▸ Problem details: Starting at the line that contains "Task: Click the Opacity value field", copy every line to the end of the material below exactly, and omit the pictures.

◇ ◇ ◇ ◇ ◇ ◇ ◇

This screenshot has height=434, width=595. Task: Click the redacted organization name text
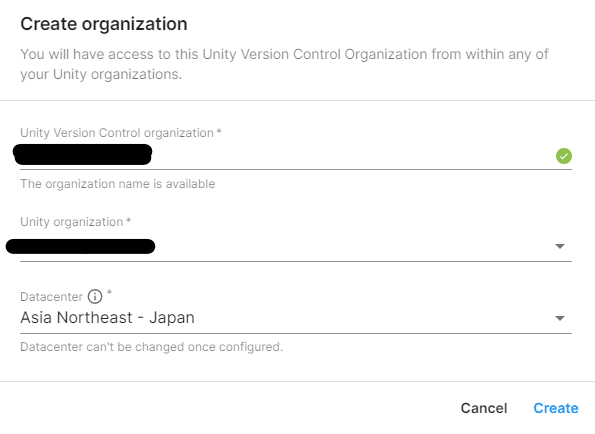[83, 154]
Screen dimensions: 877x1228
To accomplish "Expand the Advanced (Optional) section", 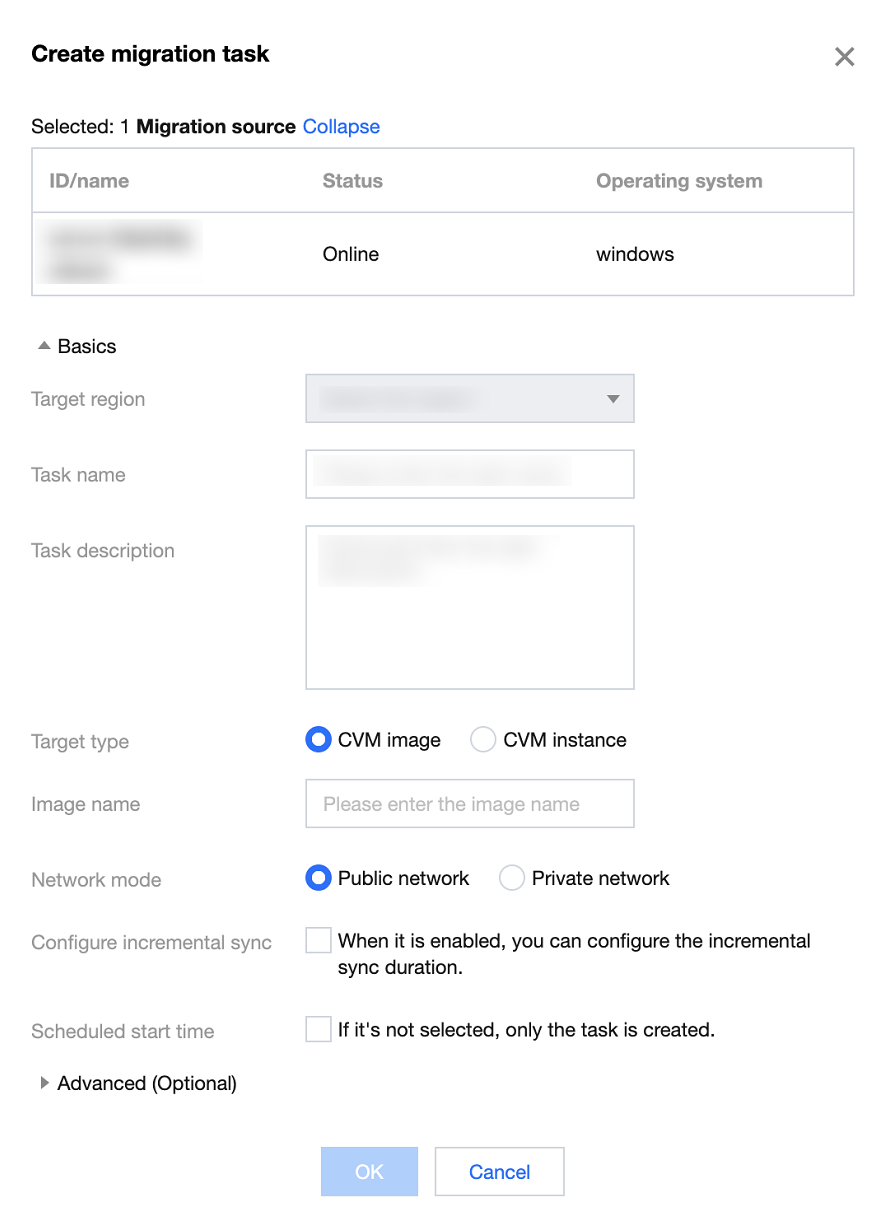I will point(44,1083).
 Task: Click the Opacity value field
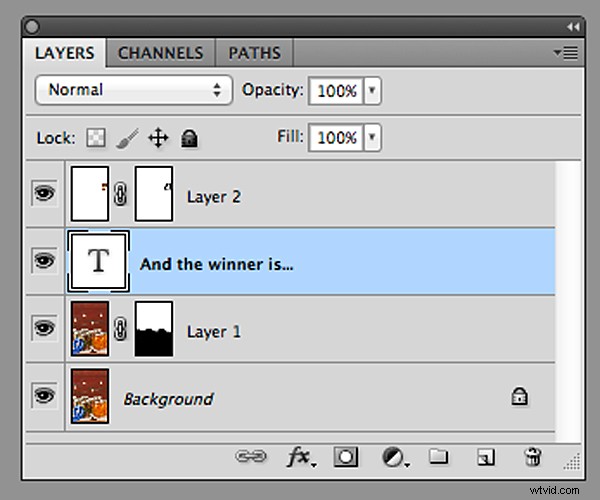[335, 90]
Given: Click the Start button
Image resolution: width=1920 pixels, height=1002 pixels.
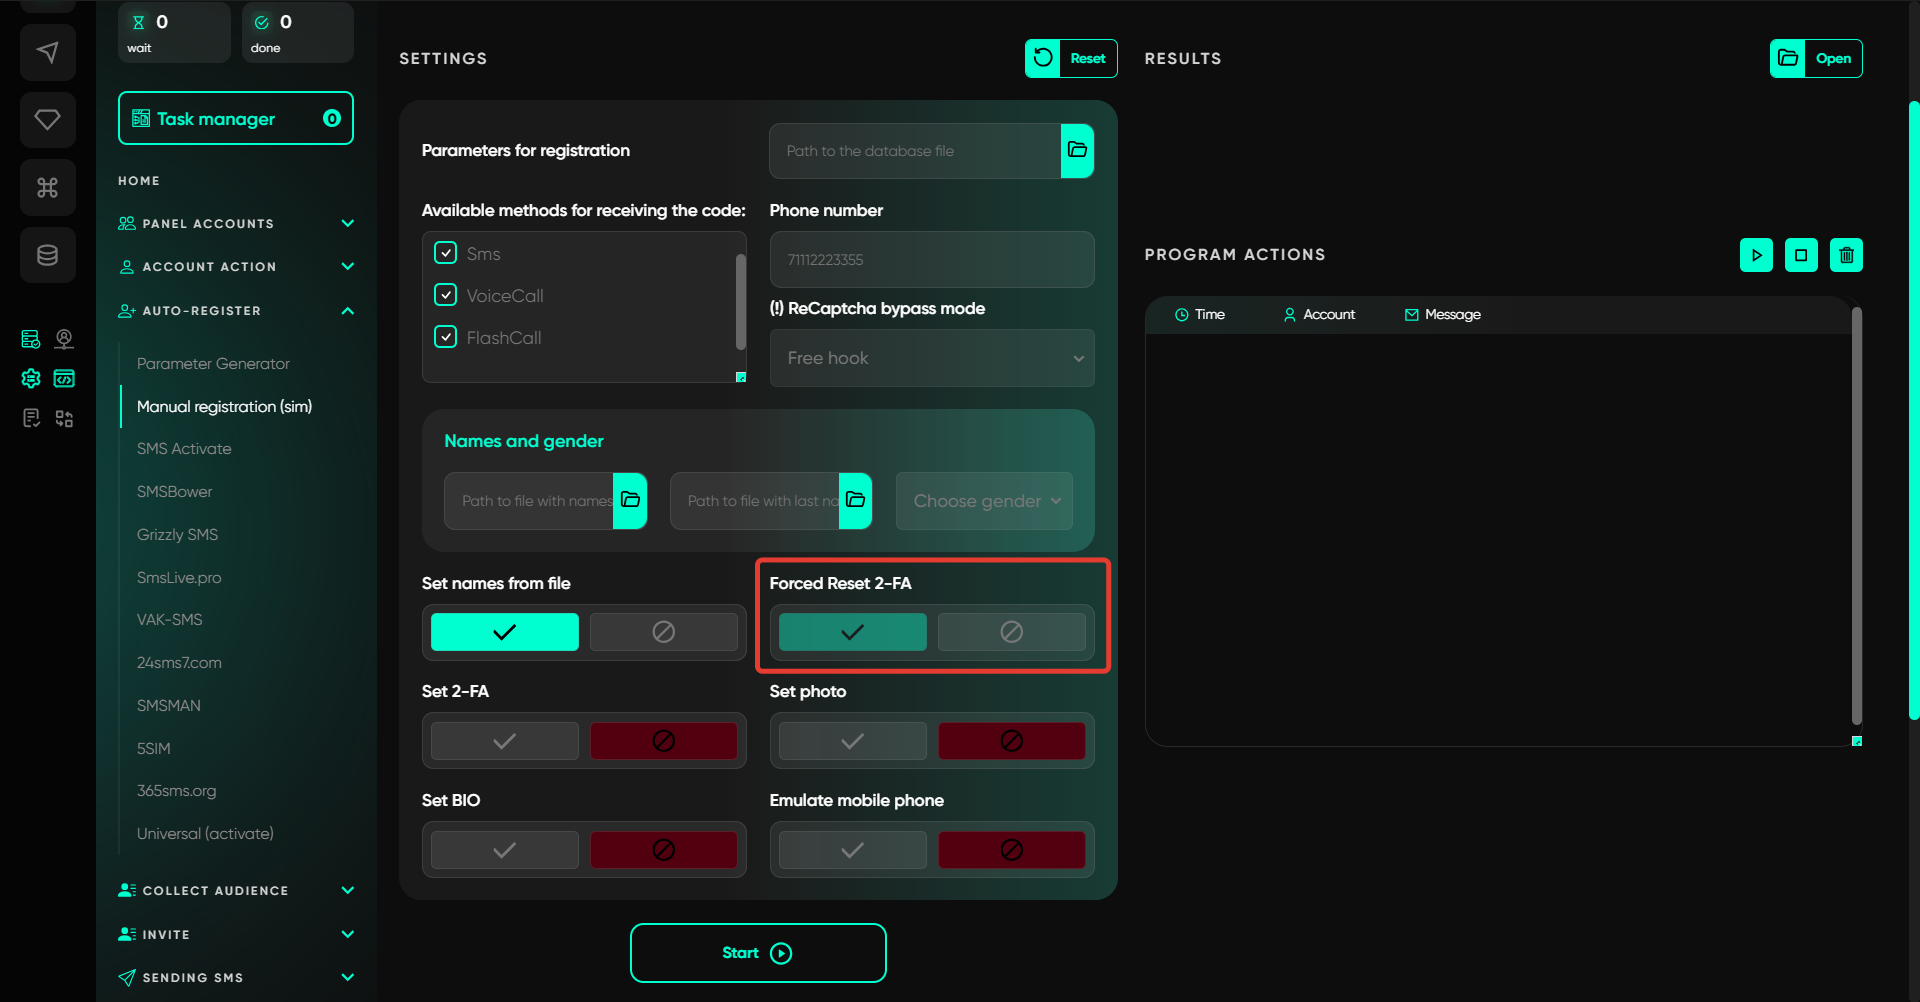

◇ ◇ ◇ ◇ ◇ ◇ ◇

▸ Solution for this task:
 Task: Click the Opacity value field
[335, 90]
Given: Click the Start button
Image resolution: width=1920 pixels, height=1002 pixels.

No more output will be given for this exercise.